*Problem to work on:* Extract from the entries below, exactly as given, only the lines from the line containing "You are a computer-use agent. The image" to the line containing "Task: Open the Font Color dropdown", both lines included.

(Recorded information begins)

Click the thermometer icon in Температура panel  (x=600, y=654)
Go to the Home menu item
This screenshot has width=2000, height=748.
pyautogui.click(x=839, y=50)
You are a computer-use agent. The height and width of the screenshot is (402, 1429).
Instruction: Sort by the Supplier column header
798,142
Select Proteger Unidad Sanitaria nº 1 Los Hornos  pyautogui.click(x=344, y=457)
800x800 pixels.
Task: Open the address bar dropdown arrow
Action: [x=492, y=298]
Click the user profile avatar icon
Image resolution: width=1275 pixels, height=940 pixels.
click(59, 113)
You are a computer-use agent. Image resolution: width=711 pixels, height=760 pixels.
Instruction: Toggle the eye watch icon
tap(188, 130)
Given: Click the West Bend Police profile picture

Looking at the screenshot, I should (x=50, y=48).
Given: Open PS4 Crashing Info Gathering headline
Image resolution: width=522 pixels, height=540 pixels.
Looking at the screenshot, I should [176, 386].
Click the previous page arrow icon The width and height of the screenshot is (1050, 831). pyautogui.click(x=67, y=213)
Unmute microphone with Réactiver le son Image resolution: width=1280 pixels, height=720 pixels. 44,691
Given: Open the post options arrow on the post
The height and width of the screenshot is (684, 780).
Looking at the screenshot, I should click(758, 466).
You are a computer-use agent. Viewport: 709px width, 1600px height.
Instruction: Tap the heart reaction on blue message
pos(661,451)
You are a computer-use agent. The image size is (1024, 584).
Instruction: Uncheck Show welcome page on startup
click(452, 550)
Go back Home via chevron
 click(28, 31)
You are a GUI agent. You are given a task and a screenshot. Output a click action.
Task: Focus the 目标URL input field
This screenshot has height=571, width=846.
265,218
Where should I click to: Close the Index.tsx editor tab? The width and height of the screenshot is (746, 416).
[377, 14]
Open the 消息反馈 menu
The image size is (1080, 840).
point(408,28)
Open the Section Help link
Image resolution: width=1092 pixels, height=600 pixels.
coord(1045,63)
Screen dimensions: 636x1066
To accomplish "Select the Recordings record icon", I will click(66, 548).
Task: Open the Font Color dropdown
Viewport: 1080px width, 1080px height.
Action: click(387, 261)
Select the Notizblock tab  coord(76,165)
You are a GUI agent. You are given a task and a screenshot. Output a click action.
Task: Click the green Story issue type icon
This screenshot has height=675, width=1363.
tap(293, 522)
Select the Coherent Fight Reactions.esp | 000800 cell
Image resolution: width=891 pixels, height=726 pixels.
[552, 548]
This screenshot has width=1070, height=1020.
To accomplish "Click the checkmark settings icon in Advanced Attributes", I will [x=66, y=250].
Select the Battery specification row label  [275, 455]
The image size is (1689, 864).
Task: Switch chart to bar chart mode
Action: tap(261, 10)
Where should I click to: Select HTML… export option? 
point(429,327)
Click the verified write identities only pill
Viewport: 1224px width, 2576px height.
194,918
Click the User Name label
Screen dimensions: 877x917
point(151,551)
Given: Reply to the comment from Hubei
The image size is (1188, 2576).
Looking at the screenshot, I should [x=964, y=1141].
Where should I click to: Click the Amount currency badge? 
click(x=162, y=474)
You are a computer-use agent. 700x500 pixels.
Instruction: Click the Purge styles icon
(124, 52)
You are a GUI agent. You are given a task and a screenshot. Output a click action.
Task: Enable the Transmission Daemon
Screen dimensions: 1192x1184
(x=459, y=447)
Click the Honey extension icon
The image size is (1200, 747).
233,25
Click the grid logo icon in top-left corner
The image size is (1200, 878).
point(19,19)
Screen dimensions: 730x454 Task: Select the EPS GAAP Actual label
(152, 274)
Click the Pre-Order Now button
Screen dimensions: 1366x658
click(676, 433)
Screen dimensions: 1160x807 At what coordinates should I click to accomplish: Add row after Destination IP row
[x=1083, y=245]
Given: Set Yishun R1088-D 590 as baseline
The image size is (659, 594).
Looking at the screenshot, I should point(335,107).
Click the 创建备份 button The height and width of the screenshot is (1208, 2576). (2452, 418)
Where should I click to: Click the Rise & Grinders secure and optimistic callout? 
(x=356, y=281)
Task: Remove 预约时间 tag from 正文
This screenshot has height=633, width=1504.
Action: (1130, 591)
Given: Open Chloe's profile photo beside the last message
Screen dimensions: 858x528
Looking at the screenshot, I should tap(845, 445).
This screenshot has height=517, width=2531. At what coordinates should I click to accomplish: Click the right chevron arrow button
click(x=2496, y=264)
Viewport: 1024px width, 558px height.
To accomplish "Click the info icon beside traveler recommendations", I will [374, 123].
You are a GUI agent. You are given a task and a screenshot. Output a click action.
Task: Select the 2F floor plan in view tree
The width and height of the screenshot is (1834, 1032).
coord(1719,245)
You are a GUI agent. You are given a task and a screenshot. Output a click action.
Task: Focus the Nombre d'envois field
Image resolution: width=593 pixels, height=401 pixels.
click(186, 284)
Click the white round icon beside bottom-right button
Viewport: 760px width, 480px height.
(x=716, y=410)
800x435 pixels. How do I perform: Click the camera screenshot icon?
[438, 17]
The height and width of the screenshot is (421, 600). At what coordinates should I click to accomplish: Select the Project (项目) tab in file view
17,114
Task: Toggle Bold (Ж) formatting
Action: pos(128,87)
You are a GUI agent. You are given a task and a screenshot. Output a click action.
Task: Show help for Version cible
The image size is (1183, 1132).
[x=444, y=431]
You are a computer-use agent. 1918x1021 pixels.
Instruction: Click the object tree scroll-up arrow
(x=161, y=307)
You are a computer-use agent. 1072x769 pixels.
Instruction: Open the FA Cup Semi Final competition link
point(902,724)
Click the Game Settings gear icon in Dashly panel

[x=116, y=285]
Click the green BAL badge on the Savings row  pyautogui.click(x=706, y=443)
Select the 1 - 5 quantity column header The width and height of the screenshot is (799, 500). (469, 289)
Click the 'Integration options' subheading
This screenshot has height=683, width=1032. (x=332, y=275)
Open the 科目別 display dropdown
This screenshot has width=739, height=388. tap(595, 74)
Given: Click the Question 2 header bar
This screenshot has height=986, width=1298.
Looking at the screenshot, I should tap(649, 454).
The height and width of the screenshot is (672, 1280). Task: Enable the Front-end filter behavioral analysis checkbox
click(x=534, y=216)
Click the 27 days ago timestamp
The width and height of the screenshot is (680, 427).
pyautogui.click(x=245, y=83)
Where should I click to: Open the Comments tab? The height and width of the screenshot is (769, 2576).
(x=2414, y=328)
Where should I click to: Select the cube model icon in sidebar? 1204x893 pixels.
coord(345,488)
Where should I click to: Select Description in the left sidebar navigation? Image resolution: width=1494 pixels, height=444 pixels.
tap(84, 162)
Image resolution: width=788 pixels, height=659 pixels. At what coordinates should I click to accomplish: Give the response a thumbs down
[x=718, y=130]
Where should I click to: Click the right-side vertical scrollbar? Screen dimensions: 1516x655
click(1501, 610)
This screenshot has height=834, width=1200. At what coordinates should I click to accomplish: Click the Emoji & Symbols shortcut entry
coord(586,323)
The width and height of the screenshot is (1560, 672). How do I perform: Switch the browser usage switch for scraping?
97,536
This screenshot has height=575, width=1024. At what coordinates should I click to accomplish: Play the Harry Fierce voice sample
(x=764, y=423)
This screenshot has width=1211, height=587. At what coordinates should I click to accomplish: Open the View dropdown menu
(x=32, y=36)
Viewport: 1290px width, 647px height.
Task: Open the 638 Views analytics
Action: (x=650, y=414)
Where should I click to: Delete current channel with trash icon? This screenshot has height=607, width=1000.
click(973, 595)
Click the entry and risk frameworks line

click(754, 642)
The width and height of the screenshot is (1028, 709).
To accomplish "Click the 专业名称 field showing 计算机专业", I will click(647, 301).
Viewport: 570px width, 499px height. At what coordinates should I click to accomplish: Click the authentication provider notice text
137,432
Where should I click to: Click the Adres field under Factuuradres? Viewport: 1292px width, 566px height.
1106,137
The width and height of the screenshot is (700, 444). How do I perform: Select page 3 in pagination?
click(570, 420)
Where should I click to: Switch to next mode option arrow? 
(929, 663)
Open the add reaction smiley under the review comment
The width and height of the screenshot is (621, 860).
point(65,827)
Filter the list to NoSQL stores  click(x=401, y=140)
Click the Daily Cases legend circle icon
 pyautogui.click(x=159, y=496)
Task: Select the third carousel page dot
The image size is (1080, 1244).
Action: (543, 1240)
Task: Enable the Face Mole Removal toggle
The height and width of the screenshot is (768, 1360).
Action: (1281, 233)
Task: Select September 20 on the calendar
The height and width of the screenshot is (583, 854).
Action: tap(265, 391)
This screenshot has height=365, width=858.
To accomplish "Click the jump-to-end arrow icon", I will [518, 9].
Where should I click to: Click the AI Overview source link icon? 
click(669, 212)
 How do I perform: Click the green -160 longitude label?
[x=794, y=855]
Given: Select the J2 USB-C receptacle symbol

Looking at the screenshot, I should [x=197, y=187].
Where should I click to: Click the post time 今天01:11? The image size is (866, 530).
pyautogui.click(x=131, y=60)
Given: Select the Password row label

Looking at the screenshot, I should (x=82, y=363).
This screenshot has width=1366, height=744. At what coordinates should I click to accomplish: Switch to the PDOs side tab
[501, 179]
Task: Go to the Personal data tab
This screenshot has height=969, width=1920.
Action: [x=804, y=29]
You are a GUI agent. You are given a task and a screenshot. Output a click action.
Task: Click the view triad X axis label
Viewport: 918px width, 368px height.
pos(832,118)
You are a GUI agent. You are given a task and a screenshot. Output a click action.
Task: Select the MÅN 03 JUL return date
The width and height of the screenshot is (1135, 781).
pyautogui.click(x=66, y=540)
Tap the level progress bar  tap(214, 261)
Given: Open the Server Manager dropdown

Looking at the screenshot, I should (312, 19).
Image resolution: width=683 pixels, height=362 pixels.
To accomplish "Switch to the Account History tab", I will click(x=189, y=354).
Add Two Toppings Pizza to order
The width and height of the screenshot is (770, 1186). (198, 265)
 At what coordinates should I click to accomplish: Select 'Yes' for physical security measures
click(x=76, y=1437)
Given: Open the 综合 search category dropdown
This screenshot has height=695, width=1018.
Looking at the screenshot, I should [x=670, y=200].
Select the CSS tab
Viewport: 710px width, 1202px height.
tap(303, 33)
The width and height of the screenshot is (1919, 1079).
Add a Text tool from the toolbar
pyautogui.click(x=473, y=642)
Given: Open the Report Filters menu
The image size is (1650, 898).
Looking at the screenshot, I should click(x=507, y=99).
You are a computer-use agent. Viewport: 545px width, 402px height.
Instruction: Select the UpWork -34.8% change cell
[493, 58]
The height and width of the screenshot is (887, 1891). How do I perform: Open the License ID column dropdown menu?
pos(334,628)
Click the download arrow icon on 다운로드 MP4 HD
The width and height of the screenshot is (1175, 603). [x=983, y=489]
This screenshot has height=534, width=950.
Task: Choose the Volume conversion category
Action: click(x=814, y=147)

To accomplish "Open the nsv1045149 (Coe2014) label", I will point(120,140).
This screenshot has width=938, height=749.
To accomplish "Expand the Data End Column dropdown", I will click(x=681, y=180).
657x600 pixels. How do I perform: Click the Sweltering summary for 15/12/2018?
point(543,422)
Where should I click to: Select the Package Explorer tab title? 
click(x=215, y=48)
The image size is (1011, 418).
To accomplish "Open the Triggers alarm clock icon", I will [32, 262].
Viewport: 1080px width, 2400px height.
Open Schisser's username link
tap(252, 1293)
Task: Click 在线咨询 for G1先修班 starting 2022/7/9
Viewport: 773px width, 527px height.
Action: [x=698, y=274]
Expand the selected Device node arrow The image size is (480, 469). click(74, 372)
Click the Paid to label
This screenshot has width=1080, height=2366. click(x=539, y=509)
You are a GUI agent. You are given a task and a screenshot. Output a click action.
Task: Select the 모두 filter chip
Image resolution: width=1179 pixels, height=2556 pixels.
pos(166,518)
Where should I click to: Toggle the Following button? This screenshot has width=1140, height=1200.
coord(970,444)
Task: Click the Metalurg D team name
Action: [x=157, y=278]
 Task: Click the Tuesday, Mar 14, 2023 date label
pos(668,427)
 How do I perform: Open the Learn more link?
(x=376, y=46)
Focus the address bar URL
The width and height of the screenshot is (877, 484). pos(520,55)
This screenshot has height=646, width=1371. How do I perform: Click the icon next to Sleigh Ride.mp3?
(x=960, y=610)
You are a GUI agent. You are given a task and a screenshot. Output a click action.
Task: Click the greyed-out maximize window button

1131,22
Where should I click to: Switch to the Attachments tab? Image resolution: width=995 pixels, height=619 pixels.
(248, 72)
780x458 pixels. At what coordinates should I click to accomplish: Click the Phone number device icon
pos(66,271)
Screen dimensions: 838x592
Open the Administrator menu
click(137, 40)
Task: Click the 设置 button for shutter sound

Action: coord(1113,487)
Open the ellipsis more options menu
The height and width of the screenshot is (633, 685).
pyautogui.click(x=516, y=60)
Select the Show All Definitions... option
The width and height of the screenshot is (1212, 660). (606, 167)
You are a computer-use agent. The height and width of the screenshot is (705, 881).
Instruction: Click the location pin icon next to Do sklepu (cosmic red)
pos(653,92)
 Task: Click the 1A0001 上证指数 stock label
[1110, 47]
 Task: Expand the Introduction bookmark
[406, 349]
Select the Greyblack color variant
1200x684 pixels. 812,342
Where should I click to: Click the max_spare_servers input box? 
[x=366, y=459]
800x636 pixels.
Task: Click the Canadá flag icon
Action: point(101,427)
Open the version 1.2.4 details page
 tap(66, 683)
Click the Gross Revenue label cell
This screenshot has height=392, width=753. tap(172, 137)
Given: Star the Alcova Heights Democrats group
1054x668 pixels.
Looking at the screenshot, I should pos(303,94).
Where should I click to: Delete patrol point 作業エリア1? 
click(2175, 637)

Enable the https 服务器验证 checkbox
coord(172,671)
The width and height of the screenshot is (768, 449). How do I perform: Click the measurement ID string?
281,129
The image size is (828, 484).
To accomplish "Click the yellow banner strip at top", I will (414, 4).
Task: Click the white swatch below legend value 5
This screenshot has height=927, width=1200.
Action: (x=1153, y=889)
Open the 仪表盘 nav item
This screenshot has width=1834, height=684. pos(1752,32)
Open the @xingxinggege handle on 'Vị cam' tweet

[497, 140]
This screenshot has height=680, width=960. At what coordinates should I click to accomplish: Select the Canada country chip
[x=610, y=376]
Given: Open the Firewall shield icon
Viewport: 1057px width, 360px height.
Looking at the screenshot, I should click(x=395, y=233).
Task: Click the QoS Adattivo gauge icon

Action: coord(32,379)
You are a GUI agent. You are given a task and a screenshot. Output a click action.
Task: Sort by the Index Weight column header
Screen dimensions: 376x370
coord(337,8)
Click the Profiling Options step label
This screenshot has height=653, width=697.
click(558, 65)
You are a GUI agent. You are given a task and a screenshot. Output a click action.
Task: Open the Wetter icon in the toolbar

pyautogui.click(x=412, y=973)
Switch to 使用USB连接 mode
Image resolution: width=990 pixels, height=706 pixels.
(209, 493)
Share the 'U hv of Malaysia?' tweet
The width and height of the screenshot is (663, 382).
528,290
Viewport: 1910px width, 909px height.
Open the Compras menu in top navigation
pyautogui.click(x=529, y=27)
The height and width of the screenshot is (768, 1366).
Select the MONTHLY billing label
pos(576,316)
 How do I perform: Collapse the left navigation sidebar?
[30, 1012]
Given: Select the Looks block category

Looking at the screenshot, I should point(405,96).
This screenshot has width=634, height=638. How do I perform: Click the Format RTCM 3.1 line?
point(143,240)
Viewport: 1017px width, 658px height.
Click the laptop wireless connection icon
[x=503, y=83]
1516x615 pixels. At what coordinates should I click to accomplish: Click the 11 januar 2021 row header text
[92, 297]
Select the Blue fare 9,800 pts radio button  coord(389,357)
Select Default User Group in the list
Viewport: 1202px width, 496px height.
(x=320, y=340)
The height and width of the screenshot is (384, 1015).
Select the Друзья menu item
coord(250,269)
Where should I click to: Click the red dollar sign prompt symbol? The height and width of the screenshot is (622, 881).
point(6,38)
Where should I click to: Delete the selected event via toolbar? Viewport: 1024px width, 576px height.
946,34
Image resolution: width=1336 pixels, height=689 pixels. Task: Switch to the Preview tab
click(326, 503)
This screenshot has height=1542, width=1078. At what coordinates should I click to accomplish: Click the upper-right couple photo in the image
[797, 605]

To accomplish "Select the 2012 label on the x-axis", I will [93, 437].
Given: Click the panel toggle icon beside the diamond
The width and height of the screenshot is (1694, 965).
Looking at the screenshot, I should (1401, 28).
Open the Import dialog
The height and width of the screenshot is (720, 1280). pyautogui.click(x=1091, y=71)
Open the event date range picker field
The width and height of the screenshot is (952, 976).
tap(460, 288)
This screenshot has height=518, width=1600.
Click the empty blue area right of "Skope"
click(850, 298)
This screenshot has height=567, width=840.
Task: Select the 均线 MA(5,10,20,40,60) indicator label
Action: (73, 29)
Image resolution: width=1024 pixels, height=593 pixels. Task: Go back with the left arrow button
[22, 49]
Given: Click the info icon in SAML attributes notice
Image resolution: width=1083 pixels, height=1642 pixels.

(Recorded information ends)

*Your solution:*
You are a computer-use agent. The image size is (1024, 584).
Instruction: Uncheck Show welcome page on startup
click(452, 550)
Go back Home via chevron
 click(28, 31)
You are a GUI agent. You are given a task and a screenshot. Output a click action.
Task: Focus the 目标URL input field
This screenshot has height=571, width=846.
265,218
Where should I click to: Close the Index.tsx editor tab? The width and height of the screenshot is (746, 416).
[377, 14]
Open the 消息反馈 menu
The image size is (1080, 840).
point(408,28)
Open the Section Help link
Image resolution: width=1092 pixels, height=600 pixels.
coord(1045,63)
Screen dimensions: 636x1066
To accomplish "Select the Recordings record icon", I will click(66, 548).
Task: Open the Font Color dropdown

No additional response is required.